Zugegeben, es gibt in dem Mehrfamilienhaus, in dem ich wohne, keinen Lift, ich muss also zu Fuß in die dritte Etage. Dieses Hinaufsteigen empfinden zahlreiche Zeitgenossen, wie ich immer wieder von Neuem vernehme, nicht als normal. Gleichwohl weisen, sogar die hiesigen, Architekten darauf hin, Treppensteigen ist gesund für vieles, geradezu allzu vieles. Bin ich demnach, weil ich trotz meines fortgeschrittenen Alters einigermaßen gesund bin, bereits anders? Das mag insofern gelten, weil ich kein modisches Anti-Aging betreibe, sondern schlicht das bin, was ich vermag.

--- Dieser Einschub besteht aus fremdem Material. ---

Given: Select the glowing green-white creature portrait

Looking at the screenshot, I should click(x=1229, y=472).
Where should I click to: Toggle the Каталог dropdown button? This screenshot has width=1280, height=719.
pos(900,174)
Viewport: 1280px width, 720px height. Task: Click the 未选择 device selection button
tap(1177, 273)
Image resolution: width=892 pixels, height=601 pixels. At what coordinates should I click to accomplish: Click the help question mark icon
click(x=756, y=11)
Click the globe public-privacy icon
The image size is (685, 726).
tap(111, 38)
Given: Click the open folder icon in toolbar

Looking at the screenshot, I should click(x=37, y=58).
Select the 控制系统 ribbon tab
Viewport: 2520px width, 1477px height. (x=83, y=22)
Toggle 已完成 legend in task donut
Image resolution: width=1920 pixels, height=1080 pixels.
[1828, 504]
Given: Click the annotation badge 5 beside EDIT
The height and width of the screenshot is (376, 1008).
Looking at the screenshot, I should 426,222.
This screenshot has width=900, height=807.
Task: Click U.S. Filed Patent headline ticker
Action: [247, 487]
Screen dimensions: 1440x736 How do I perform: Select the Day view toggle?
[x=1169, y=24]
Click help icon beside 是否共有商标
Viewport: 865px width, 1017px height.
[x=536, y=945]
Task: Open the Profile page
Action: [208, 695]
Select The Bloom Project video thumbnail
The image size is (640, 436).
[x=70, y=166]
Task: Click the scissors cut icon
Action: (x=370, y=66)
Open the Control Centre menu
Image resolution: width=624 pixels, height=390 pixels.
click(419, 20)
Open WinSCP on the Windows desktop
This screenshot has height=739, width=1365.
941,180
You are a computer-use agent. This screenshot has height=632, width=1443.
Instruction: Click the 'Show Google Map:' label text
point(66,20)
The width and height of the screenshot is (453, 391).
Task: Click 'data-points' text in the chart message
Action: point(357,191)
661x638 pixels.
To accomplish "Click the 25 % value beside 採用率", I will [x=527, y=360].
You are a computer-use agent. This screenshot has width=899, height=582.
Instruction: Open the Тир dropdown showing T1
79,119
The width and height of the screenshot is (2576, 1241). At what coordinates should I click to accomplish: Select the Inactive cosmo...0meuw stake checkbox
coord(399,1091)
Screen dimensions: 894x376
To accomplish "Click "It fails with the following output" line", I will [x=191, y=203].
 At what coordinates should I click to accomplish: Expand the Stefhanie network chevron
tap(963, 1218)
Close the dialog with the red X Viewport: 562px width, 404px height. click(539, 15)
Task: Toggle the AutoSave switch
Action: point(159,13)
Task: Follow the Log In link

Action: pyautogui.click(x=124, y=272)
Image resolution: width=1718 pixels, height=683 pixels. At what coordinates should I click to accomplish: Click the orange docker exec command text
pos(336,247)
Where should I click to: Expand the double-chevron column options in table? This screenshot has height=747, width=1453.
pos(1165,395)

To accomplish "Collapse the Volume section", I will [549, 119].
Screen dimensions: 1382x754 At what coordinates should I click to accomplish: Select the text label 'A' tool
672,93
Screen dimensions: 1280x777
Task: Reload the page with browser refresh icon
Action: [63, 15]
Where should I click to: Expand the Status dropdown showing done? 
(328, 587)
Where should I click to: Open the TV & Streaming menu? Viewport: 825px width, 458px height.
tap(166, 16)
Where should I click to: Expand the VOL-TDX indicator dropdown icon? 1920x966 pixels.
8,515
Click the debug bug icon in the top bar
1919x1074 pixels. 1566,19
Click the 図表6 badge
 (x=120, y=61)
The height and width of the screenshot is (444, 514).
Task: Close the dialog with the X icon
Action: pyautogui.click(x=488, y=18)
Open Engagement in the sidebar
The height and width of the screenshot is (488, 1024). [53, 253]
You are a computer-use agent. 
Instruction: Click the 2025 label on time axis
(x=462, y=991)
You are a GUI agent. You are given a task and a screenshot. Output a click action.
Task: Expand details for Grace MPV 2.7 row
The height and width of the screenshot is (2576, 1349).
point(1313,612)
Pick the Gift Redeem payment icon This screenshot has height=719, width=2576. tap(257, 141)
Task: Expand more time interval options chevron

Meine Geltung im sozialen Raum beruht für manchen bedauerlicherweise auf meinem Namen, der nicht germanisch ist. Durch ihn bin ich, gerade in Österreich, jedoch nicht effektiv anders als eine Vielzahl der Landeskinder. Wer weiß: Vielleicht färbt der Name doch irgendwie ab? Weil er nicht farbig klingt, passt er unter Umständen in ein Schwarz-Weiß-Schema. Aber wenn ich mit jemandem rede, müsste doch eigentlich nicht unbedingt der Name am Beginn stehen. Ja das Sprechen …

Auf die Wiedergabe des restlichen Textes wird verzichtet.